Being a graphic designer in this digital age, it’s not too often I get to bust out my paint brushes from my college days. In fact, it’s been almost ten years since I’ve taken to a canvas that isn’t housed inside my computer screen. A few months ago via Facebook, we got wind of a contest held by the Atlanta Betterment Fund:
We obviously jumped on the project! Just a week or so after sending off $25 and an application to Atlanta, IL, a giant box, which held a 2 ft. x 2 ft. white-painted wooden shield, landed on our doorstep. The only question was, what did Route 66 Illinois mean to us?
We live 90 miles north of Chicago, so the Illinois stretch of 66 is obviously our most traveled slice of the route.
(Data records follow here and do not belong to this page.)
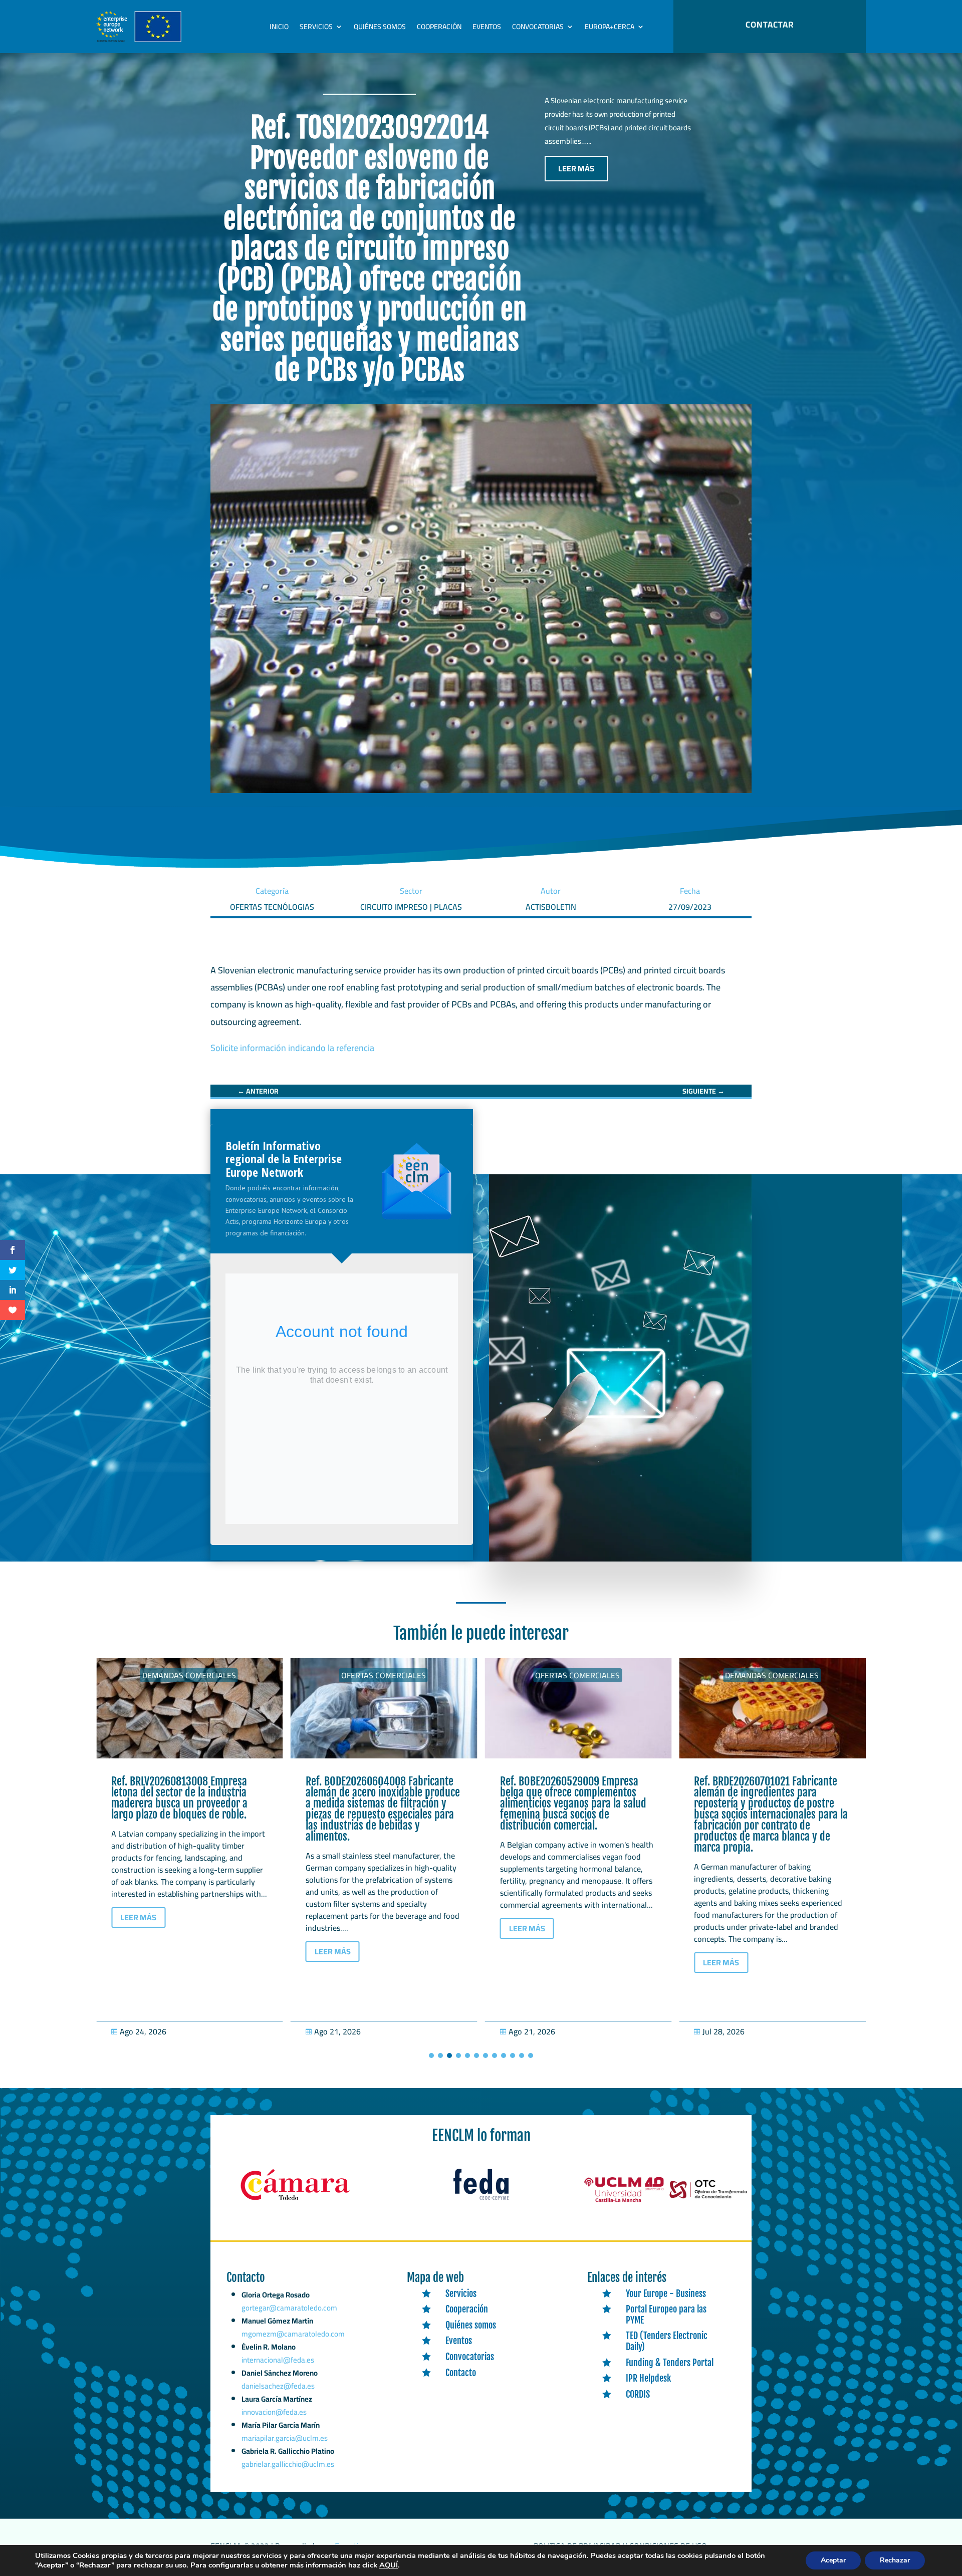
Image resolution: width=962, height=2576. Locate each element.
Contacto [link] (460, 2372)
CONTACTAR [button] (770, 25)
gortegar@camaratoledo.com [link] (289, 2307)
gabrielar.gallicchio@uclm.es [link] (288, 2464)
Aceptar (833, 2560)
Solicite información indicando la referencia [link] (292, 1048)
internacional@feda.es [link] (278, 2360)
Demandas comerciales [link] (577, 1675)
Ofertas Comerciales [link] (189, 1675)
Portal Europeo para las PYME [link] (666, 2314)
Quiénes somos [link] (380, 26)
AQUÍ (388, 2564)
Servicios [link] (316, 26)
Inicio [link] (279, 26)
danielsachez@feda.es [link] (278, 2386)
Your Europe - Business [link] (666, 2293)
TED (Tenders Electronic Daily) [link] (666, 2341)
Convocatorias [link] (538, 26)
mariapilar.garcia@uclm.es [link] (285, 2438)
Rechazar (895, 2560)
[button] (431, 2055)
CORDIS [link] (638, 2394)
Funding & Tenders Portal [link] (669, 2362)
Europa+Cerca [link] (609, 26)
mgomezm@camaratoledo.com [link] (293, 2334)
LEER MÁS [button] (576, 168)
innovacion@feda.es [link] (274, 2412)
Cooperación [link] (439, 26)
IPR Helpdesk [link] (648, 2378)
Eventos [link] (486, 26)
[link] (258, 1091)
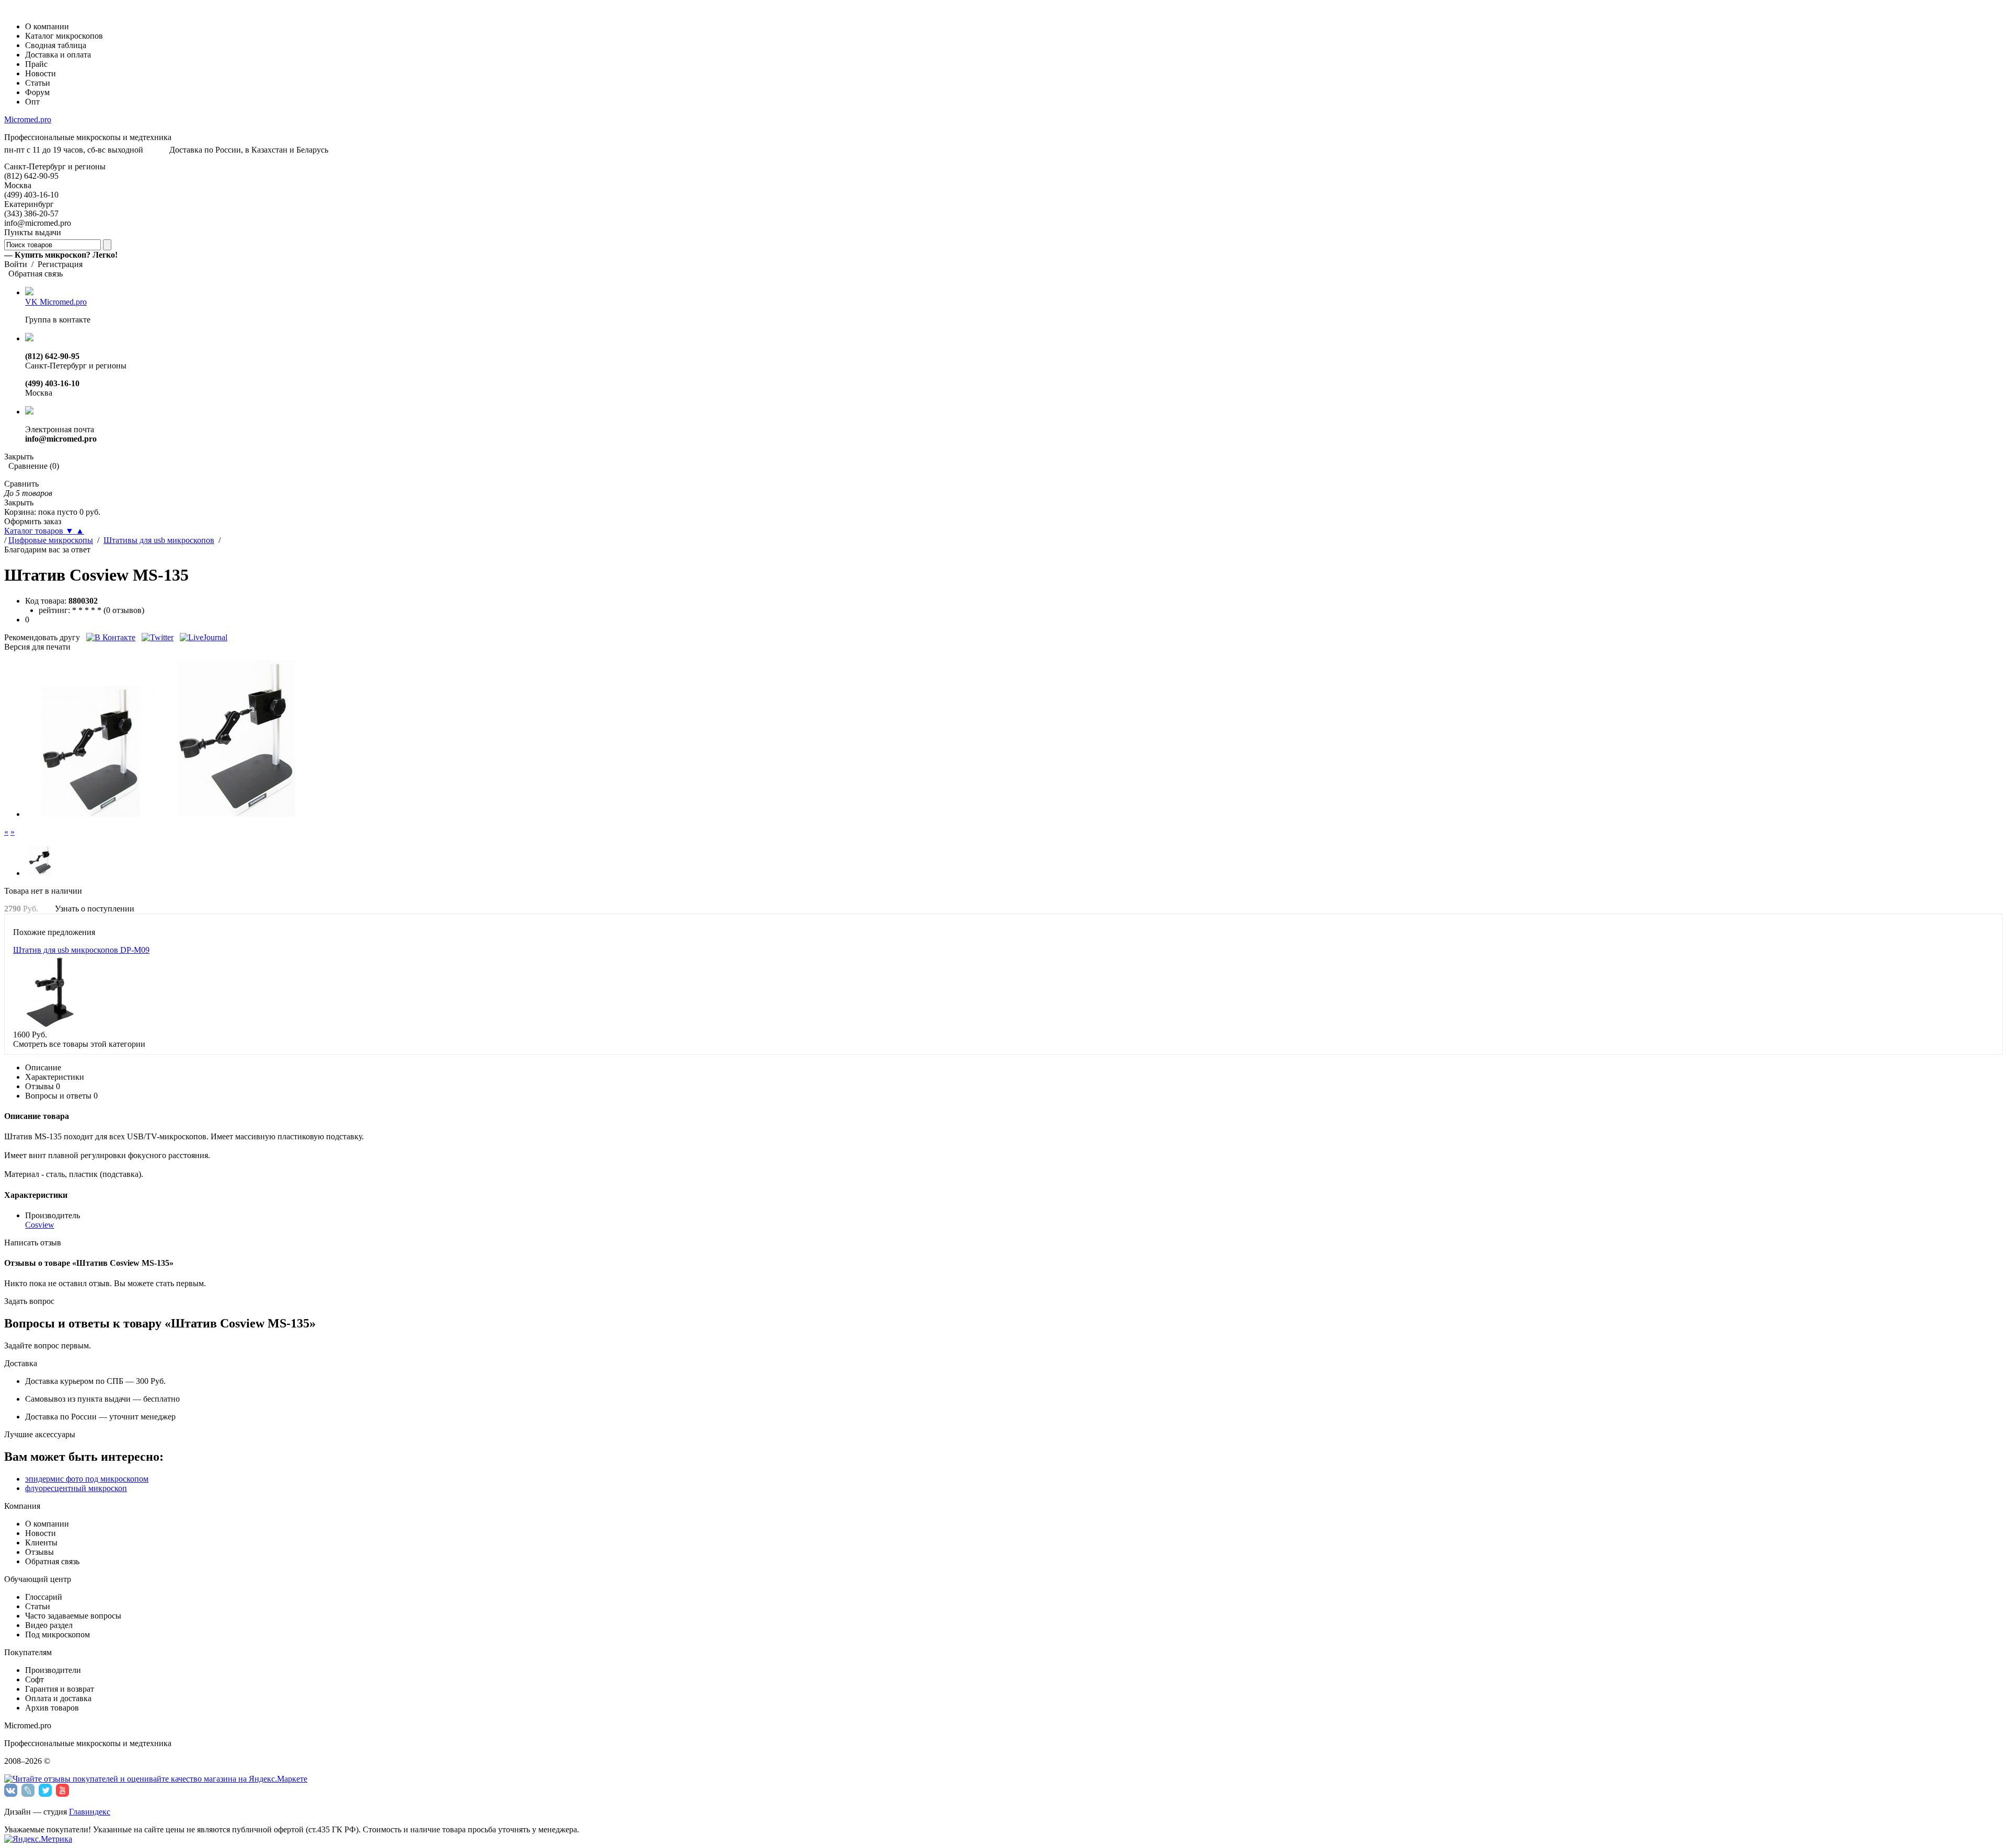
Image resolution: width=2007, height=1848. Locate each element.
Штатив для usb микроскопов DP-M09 (81, 949)
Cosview (39, 1224)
Last year we hit the road four separate times on our “grassroots” book tour, and got real familiar with this particular stretch! One the things we noticed is how clearly they now mark Route 66 — even through frequent turns, like through small towns outside of the Chicagoland area and the southwest towns you traverse before you get to the outskirts of greater East St. Louis. In other words, Jerry McClanahan’s EZ Guide is indeed our bible on the route, but not necessarily required for turn-by-turn in Illinois.
Stage 1 Drawing
Route 66 means many things to many people, but for me, what I love most is the cast of characters and Illinois has them in spades. Roadside oddities are a dying breed in America. Before there were Nintendo DS consoles, iPads and SUVs equipped with DVD players, the strange attractions that dotted the American landscape are what broke up the long stretches of road. To this day, however, people who still love cross-country travel know there’s just something about seeing a giant ketchup bottle in the sky and sitting down to a homemade slice of apple pie. And from Atlanta’s own Tall Paul the Hot Dog Man, to Livingston’s Pink Elephant, Illinois is jam packed with roadside oddities. So while my translation of Route 66 Illinois was quite literal, I decided a collage of these beloved characters, attractions and pitstops simply had to be the subject of this art project! So I got to work developing a collage on my computer. I printed it out and created a hand-drawn replica on the white shield. After a third attempt at rummaging through our basement, I finally located all my college painting supplies and got to work.
Stage 2 Painting
The general painting was pretty easy, like riding a bike. It wasn’t until I had to get detailed that I realized my creative limitations. I had a blast though! Over the next month, in about a half dozen 4-6 hour painting sessions, I finished up the shield with about a day or two to spare before the shipping deadline! (Just like college, working under a time crunch is clearly the only way I operate.)
The end result makes me happy, not at all because I think it’s the best painting in the world, because it has flaws galore, but because it is EXACTLY how I feel about Route 66 Illinois: familiar friends who will always be there to welcome us as we traverse the great plains, from dawn ’til dusk.
And as if my creation satisfied the travel gods, while watching TV few days ago, Chris actually caught this gorgeous ad put out by DiscoverIllinois.org:
Red Carpet Corridor event is one of the Route 66-specific festivals we hit up last year when we did a book-signing in Pontiac, IL. During the first weekend in May, 13 communities sponsor a 90-mile stretch, from Joliet to Towanda, with activities, food and music. This year marks the 7th festival and we definitely look forward to traveling through once again! And just 30 or so miles southwest of Towanda sits Atlanta, IL, which will have freshly painted Route 66 Reinterpreted shields proudly displayed throughout the town. We can’t wait to see how others interpreted this project — from local Route 66 lifers, to young kids just starting to fall in love with the road, to newbies like me who have adopted it as their own home-away-from-home. Thank you Illinois for keeping Route 66 fresh, fun, alive and well in America!